Currently Leila's fave toys are socks, esp. hubbys... eek:nscared: and she is so sneaky and fast when she gets one. Someone's a little firecracker methinks!


----------



## foggy (Oct 12, 2009)

Roo doesn't have a favorite, she just likes the soft fluffy ones and will grab whatever, but Pip's favorite is his little orange ball.  (or any ball in general, he's obsessed with them!)


----------



## chicabelle (May 7, 2010)

Minnie loves a squeaky cream fluffy dog from pets at home (comes in different sizes she has the smallest), shes on her second it has two different squeakers in it. I dont mind but when she plays with it outside then brings it in it like to attract all the grass, I have a cream carpet not good at all


----------



## chicabelle (May 7, 2010)

trying to insert pic help how do I do it its on my computer


----------



## OurCheekyChihuahuas (Nov 18, 2009)

Join PhotoBucket

Upload it , copy & Paste the IMG code!
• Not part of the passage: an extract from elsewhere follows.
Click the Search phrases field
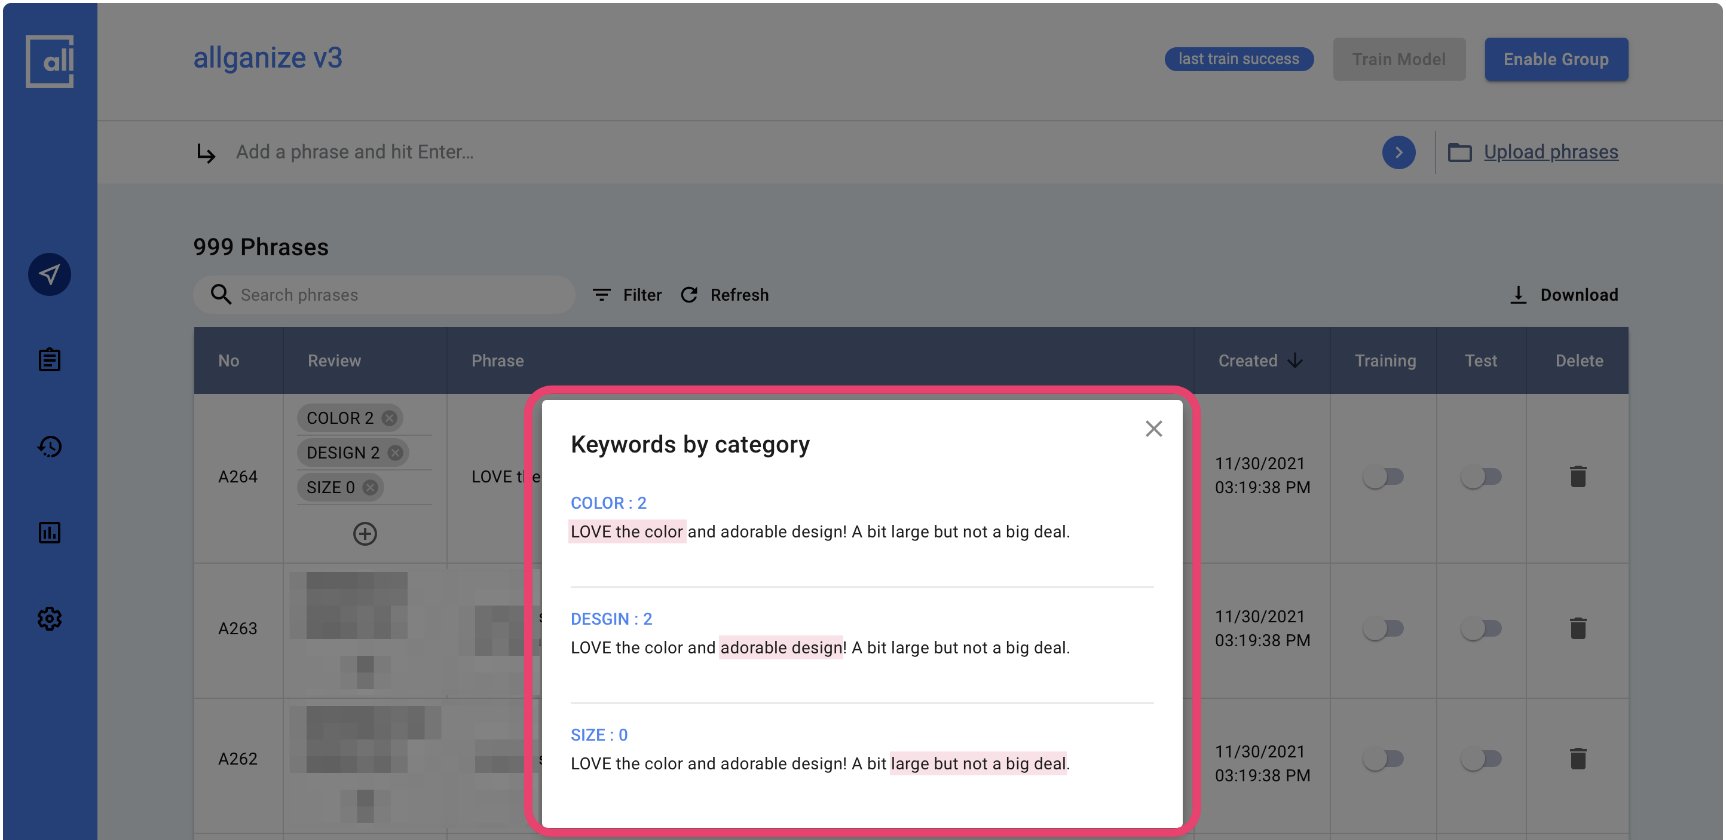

Have fun


----------



## chicabelle (May 7, 2010)

Yes I did it!!!


----------



## OurCheekyChihuahuas (Nov 18, 2009)

Did you copy the code right?


----------



## chicabelle (May 7, 2010)

Can you see pic? How do you get rid of the evil eyes?


----------



## MisStingerRN (May 16, 2010)

click on the picture in photobucket then choose edit. You will see the red eye remover option. You can always resize it there too. This can also be found in "edit" maybe go with a "medium."

cute pic!


----------



## OurCheekyChihuahuas (Nov 18, 2009)

Aww bless shes adorable! Now you've figured it cant wait for loads more photos!


----------



## chicabelle (May 7, 2010)

thank q now know for ref xx


----------



## Dragonfly (Jun 6, 2010)

What a bunch of sweetness!!


----------



## TripleAChihuahuas (Apr 8, 2010)

Ricky Loves his little monkey and it squeeks which he loves(or hates LOL)


----------